§ **Exercise data**

Segment Open

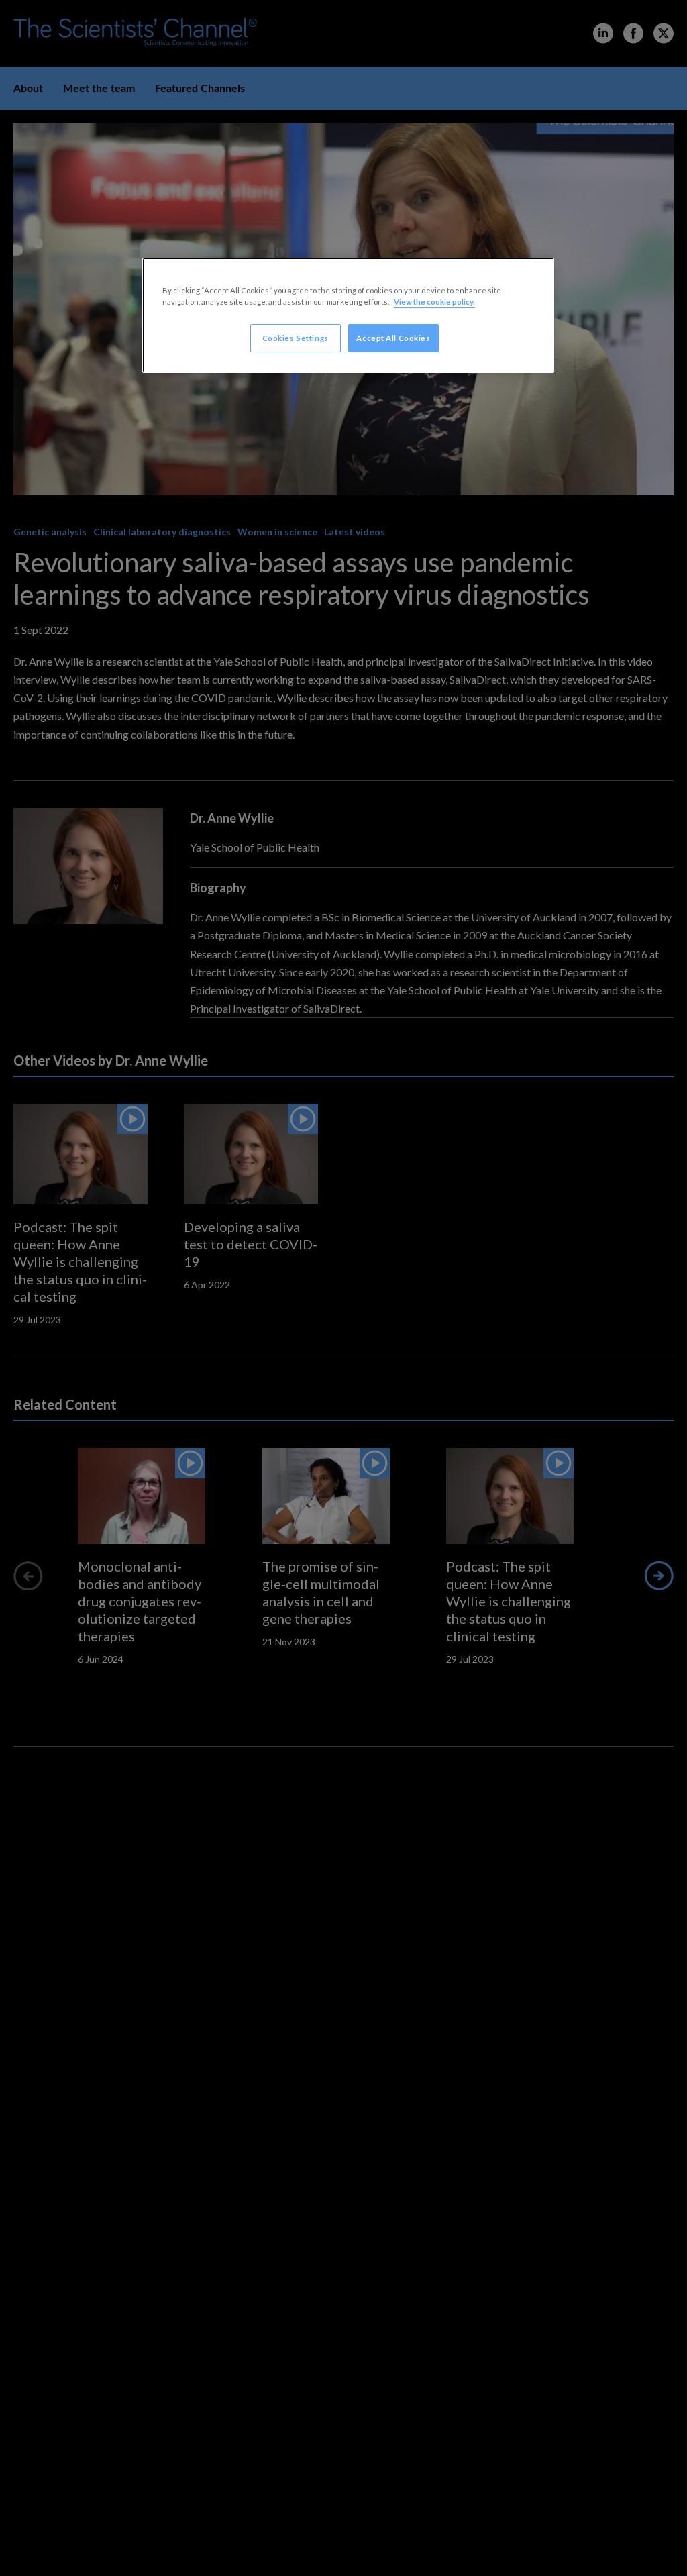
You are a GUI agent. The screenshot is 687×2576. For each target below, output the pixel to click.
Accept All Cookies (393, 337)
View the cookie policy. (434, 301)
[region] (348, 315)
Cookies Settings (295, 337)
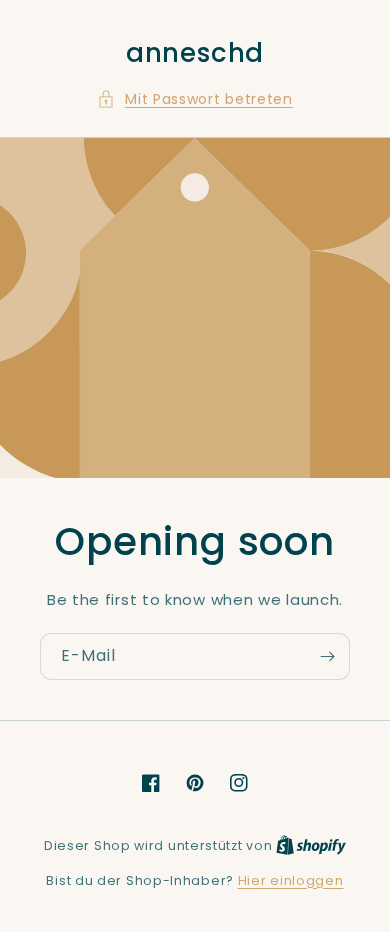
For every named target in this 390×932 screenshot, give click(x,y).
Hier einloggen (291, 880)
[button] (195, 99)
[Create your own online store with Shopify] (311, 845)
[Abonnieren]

Segment Closed

For the lines from the one containing "Hier einloggen (291, 880)" through the end of the listing above, output each exactly and leave out the rest.

§ **Solution to this exercise**
Hier einloggen (291, 880)
[button] (195, 99)
[Create your own online store with Shopify] (311, 845)
[Abonnieren]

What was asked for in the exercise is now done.